Steve Ferazani: And then on contract rollovers and how that can affect top line and pricing?
Bradley Dodson: We locked in a big chunk of our Bowen Basin rooms in the last 6 months on a 5-year basis with — I’m specifically thinking about 2 clients. And so I don’t have the specific number in front of me, but I can think of only one 400-room contract that will roll over midyear next year in the Bowen Basin that we need to work on. There are certainly odds and ins in between that, but there’s a big chunk of rooms, order of magnitude, I think, is about 3,000 of the 6,000 that are occupied today that are locked up for 5 years.
Steve Ferazani: Great. Okay. And then the other side of that, which has been the labor costs that you talked last quarter and you mentioned it on wider recruitment efforts. I know the difficulties and pieces and getting it to Australia, can you talk about progress there? And are you finding any more success? Or is it still challenging?

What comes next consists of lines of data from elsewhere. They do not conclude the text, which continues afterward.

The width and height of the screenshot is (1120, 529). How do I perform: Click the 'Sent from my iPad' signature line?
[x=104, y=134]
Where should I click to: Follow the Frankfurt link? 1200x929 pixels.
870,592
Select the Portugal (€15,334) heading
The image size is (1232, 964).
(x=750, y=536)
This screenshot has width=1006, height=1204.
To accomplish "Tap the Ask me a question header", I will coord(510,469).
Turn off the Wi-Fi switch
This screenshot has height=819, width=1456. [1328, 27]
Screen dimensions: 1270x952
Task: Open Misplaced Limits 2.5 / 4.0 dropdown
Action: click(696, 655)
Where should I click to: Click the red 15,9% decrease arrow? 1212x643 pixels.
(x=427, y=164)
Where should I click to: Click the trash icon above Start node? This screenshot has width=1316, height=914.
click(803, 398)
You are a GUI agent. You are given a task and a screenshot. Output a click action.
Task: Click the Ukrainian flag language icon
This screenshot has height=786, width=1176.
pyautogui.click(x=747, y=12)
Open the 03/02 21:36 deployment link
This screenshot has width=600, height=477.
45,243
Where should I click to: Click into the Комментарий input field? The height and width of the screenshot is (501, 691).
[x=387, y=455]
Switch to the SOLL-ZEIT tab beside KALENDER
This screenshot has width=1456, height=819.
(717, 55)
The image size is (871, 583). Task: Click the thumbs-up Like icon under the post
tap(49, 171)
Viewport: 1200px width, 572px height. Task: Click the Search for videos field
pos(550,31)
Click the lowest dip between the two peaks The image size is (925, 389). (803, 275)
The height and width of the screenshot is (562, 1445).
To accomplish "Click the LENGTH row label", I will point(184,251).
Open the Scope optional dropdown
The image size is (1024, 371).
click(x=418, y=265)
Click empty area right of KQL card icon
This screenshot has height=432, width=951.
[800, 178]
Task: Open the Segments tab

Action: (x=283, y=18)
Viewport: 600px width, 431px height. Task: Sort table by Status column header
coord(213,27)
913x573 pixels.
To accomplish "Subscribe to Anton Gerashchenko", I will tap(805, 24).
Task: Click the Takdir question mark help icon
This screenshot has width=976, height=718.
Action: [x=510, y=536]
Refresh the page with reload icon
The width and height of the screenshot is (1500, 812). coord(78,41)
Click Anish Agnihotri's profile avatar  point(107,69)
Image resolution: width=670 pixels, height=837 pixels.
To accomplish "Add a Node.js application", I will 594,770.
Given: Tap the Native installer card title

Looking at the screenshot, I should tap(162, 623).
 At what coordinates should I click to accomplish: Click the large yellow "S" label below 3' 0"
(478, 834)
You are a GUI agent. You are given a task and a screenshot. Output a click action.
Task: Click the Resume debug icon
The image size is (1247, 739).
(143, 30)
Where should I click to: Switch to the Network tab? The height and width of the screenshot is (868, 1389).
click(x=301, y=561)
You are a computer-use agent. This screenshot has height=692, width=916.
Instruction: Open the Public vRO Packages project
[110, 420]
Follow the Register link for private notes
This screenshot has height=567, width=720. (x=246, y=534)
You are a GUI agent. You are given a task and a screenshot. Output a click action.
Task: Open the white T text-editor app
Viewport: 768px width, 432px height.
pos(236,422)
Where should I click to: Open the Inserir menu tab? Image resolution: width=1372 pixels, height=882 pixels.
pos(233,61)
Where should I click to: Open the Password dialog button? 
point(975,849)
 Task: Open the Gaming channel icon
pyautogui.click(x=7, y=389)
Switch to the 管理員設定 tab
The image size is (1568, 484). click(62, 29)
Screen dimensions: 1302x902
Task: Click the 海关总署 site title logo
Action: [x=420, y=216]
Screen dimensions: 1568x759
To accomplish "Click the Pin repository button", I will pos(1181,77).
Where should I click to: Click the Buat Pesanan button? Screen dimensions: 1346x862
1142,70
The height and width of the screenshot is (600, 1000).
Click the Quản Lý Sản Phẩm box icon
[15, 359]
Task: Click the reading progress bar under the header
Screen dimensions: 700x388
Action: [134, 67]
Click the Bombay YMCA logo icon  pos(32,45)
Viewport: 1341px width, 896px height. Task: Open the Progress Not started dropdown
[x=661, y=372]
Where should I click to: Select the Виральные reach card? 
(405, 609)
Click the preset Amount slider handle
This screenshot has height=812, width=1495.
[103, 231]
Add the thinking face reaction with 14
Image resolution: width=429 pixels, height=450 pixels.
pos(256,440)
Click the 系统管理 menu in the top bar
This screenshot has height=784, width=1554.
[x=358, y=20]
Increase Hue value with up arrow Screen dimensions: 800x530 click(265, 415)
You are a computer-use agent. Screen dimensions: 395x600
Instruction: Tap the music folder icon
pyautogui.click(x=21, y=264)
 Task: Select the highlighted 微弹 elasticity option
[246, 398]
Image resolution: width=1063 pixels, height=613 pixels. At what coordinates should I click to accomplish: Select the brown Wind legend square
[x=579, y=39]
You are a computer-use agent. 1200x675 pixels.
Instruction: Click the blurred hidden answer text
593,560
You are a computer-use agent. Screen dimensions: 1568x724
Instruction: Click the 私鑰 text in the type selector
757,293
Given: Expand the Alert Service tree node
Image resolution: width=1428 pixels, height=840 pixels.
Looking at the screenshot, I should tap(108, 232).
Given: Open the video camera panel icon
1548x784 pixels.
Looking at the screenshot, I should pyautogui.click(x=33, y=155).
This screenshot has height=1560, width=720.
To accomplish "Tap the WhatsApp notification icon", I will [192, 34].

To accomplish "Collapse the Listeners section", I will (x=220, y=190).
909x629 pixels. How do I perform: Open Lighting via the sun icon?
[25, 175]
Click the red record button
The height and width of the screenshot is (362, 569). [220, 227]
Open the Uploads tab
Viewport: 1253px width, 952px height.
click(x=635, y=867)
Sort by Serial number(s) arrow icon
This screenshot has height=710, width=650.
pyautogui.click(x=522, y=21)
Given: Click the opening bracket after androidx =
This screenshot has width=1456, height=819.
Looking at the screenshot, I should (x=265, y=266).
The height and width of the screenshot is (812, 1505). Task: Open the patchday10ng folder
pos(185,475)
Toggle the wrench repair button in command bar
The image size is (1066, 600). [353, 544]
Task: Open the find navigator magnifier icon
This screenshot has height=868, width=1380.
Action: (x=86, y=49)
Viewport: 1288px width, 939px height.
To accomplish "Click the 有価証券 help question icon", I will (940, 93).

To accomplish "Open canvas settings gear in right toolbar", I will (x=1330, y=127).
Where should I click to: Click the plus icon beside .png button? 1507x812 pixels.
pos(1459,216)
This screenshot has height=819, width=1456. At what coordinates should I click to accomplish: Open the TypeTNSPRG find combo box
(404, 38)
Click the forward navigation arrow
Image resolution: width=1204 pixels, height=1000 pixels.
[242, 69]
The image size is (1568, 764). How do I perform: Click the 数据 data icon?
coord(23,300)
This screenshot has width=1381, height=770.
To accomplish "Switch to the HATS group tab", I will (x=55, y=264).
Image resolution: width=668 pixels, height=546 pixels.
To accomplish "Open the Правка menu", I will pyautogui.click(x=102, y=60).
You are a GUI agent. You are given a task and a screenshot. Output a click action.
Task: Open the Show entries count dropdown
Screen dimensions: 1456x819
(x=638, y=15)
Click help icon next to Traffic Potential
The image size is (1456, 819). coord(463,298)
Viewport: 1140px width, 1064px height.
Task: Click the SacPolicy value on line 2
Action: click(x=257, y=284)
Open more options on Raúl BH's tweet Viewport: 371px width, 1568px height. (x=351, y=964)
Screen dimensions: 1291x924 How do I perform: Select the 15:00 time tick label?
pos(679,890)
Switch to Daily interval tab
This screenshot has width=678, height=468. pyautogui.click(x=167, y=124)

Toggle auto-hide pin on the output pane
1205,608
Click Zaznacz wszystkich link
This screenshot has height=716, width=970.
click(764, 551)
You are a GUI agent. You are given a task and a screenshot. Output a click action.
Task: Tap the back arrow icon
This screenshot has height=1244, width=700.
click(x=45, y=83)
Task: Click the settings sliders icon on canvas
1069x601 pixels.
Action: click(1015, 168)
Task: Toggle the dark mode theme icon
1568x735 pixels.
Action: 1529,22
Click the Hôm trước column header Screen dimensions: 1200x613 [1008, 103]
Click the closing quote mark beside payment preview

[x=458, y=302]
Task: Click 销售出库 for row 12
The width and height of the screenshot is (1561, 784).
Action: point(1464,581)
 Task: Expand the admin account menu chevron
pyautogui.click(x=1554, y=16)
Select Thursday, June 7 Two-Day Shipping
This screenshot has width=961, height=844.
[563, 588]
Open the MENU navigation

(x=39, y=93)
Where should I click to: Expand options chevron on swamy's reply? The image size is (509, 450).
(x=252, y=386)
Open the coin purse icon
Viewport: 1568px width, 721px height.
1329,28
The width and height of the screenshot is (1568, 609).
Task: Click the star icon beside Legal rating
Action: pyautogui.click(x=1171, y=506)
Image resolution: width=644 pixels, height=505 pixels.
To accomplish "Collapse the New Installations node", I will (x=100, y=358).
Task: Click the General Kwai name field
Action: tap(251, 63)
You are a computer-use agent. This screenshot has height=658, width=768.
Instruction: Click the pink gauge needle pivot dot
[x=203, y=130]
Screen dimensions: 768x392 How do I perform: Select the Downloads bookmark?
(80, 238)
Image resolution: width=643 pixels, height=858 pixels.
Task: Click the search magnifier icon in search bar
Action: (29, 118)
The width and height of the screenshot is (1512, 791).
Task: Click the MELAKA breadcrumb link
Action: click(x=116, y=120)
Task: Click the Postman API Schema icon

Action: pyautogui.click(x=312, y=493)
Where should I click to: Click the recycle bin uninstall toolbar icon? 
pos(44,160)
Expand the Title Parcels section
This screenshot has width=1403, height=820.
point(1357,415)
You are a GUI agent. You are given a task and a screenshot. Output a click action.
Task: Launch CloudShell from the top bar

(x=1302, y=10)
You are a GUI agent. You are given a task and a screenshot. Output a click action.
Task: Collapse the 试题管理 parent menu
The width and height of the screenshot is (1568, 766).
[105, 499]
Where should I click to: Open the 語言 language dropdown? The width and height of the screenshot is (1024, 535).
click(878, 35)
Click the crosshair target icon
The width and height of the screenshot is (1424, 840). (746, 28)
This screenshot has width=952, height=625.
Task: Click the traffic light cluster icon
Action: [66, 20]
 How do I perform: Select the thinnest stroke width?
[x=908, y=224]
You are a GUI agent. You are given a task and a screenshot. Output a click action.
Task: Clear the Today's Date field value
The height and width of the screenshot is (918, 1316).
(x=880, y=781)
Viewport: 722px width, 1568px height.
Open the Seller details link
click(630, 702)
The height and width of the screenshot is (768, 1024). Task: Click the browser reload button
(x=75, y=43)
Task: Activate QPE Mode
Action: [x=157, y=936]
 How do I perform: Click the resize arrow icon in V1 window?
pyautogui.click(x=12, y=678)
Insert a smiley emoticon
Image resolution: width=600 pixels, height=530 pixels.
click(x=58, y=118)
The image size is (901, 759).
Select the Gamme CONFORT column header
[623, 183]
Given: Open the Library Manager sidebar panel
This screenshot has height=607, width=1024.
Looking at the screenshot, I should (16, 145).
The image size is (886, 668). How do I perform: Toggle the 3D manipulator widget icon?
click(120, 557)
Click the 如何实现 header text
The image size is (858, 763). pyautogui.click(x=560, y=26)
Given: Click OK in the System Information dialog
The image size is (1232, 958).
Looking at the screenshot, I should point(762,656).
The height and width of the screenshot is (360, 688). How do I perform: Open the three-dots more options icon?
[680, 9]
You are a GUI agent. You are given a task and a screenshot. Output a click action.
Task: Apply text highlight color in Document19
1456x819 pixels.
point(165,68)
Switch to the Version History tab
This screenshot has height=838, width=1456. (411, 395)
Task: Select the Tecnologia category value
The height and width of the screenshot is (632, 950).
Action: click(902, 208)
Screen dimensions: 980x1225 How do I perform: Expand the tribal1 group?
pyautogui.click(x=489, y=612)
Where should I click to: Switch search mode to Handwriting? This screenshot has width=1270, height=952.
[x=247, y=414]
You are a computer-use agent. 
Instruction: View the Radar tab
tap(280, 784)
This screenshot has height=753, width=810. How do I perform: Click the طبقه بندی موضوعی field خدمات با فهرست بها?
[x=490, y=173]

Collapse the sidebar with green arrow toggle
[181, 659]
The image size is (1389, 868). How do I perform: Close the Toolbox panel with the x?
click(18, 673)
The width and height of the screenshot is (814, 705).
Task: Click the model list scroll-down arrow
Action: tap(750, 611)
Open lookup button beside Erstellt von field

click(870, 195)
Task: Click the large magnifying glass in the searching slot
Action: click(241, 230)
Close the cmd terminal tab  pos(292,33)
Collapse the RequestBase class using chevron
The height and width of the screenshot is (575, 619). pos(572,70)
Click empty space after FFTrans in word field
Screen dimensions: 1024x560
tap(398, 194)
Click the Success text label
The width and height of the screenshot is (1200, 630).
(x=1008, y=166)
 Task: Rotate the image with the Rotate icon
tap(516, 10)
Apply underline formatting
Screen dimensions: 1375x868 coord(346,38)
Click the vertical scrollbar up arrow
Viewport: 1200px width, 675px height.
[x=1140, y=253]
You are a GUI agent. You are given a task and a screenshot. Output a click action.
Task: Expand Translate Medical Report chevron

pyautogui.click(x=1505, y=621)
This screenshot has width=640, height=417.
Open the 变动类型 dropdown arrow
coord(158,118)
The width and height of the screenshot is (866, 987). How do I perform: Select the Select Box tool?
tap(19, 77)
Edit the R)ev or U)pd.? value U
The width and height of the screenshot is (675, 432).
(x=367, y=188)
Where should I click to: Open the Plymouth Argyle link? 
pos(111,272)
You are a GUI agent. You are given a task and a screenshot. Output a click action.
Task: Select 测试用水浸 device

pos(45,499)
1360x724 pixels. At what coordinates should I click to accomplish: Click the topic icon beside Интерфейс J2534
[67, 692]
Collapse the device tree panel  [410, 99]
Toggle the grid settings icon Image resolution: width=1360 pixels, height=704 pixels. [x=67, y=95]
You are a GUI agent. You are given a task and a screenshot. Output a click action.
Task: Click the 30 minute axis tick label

Bradley Dodson: I would say we’re trending in the same direction, but I would not say that it’s moved materially yet. We still have a fair amount of vacancies. We’re still struggling with temporary labor. As we mentioned in the past, it costs more. It’s less productive. It’s less safe. And it also puts pressure on the full-time staff because they end up having to pick up the slack. So the team is acutely focused on it. I think we’re putting the right people in place to manage that. But we’re — I’d say we’re pretty much in the same spot we were at the end of the first quarter. And so we’ll have to continue to improve that. I’m cautiously optimistic we’ll get some contract relief as it relates to labor on some of that, that will help mitigate it.
Steve Ferazani: Perfect. And then if you could provide a little bit more color on how turnaround activity is playing out this year versus last year in Canada. Because we look at your billed rooms and obviously that includes Sitka, so it kind of high — is what the actual trend is. Can you give us any kind of a clearer sense on what you’d say even if it’s not a hard number, turnaround versus last year in terms of rooms?
Bradley Dodson: Yes. I mean we had — we came in thinking we were going to be up 10% to 15% in turnaround activity, ’23 versus ’22. So I believe we’re going to be up, but more in the 5% to 7% range, so about half of what we were expecting.
Steve Ferazani: Okay. And you think that’s labor costs, no issues with wildfires?